『ココロ彩る恋』を貴方と……
「要らないことを申しましたね」と、肩を竦めて謝った。


「申し訳ありません、お話が過ぎてしまいました。今日はお休みですか?お食事でもされます?」


女性の言葉に「はあ」と声を返した。

何が食べたいですか?の問いかけに、彼女と同じような答えを出そうとしたが……



「別に何でもいいです」


色指定もせずに任せた。女性はプロの家政婦らしく、「では材料を見繕ってから和食でも作りましょう」とキッチンへ向かった。
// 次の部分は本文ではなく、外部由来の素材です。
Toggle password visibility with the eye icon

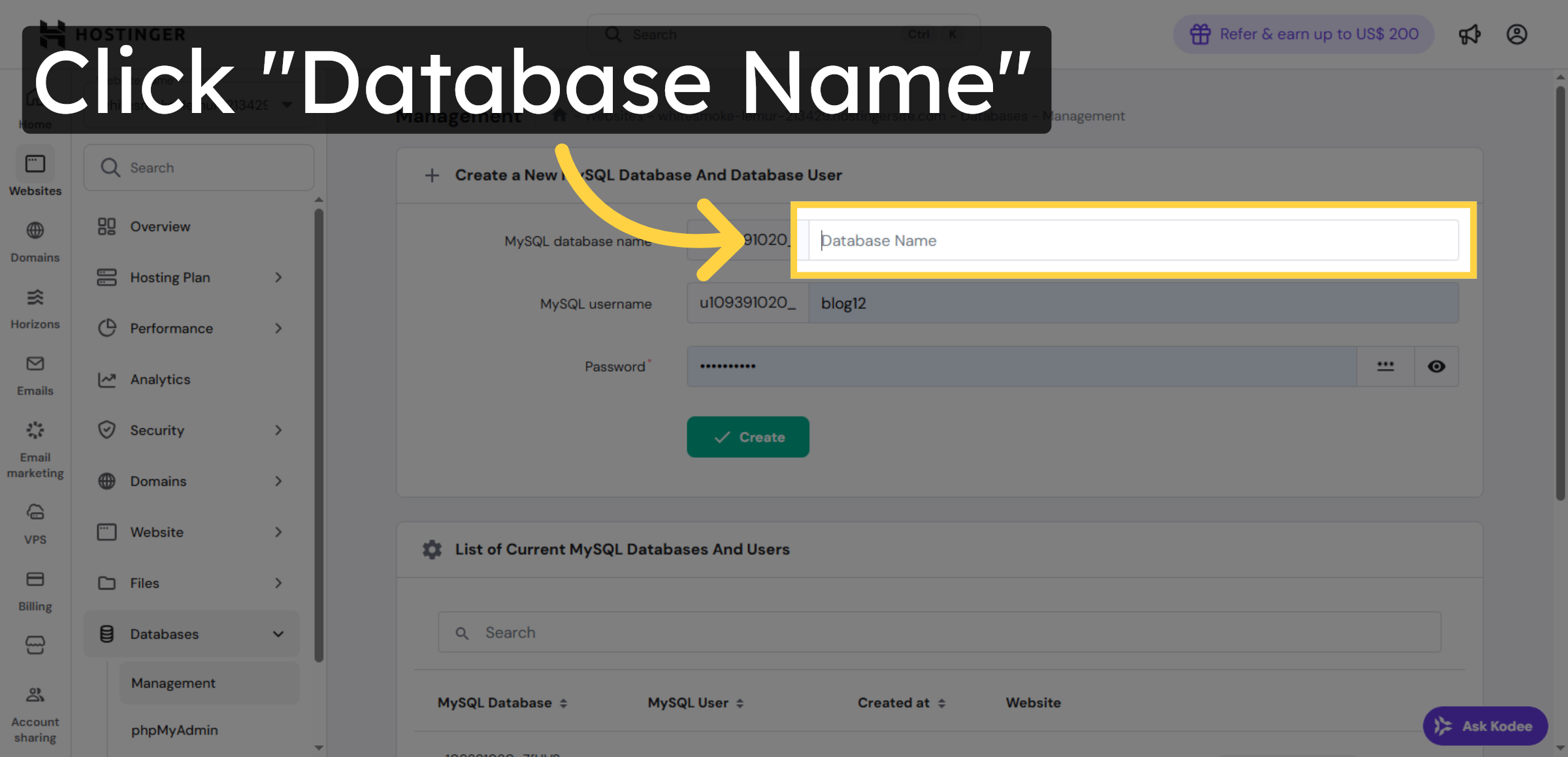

その背中を見送りながら、賑やかに料理をしていた彼女のことを思った。


(……あの明るさの奥に、寂しい過去を閉じ込めていたのか……)


料理は決して得意そうだとは言い難い雰囲気だった。

包丁の音も辿辿しかったし、味にもバラつきが多かった。

それでも一生懸命さが伝わった。「美味い」と思える物も出たし、何より一緒に食べると落ち着けた。


(どうしてやめたんだろう。このままずっとこの家に通って来て良かったのに……)


広報部長の河井さんに言ったら、俺の配慮が足らないからだと言われてしまうだろうか。

もっと気を付けて見てないからよ…と、耳の痛いことを言ってきそうだ。



(仕様がないだろう。こっちはそんな心理状態ではいられなかったんだ……)



障子の前に座り込み、あの日のことを思い浮かべていたーーー。